• _TASK STATEMENT_:
Return each line in the rows below that contains the string "page".

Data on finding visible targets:
.....
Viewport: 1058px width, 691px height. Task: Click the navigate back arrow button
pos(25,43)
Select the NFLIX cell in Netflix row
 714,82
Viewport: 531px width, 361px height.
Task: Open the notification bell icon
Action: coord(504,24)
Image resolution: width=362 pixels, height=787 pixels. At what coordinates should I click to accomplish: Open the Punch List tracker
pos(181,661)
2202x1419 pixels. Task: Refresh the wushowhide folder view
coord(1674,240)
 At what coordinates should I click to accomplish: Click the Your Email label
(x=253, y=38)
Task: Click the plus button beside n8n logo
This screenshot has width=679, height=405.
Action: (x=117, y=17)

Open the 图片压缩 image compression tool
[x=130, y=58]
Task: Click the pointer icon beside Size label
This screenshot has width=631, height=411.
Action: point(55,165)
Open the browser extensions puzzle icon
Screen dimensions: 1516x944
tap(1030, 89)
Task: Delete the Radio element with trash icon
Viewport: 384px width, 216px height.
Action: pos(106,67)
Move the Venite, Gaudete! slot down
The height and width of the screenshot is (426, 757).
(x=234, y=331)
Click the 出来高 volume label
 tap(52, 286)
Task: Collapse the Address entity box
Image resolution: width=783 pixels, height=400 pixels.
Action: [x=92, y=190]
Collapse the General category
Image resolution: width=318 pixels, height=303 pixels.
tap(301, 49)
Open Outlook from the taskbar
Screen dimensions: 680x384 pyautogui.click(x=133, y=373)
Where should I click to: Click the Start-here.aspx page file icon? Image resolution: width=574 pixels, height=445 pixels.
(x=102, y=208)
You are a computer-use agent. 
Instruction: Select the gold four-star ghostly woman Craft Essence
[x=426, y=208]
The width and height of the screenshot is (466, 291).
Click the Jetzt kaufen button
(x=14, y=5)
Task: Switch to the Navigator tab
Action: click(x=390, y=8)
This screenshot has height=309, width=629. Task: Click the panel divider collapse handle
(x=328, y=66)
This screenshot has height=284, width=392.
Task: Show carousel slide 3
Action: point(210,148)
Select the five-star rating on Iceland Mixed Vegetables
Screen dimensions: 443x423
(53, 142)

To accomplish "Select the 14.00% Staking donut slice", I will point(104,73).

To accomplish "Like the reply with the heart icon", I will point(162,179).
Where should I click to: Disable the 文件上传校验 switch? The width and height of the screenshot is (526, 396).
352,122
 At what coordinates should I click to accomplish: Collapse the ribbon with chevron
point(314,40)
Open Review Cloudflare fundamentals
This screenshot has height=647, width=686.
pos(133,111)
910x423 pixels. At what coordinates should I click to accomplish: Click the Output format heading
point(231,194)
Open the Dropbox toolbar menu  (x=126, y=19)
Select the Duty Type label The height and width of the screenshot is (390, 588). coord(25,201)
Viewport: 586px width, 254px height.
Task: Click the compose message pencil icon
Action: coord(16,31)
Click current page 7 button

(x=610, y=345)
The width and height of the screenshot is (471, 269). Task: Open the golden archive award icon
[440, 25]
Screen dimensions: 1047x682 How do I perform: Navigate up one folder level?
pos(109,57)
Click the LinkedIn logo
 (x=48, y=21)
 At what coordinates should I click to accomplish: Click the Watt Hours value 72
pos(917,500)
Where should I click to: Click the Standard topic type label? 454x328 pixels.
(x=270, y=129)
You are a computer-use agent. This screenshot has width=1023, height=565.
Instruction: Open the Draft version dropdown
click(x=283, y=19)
.....
• _SOLVED PROBLEM_:
Where should I click to: Click the Start-here.aspx page file icon? Image resolution: width=574 pixels, height=445 pixels.
Click current page 7 button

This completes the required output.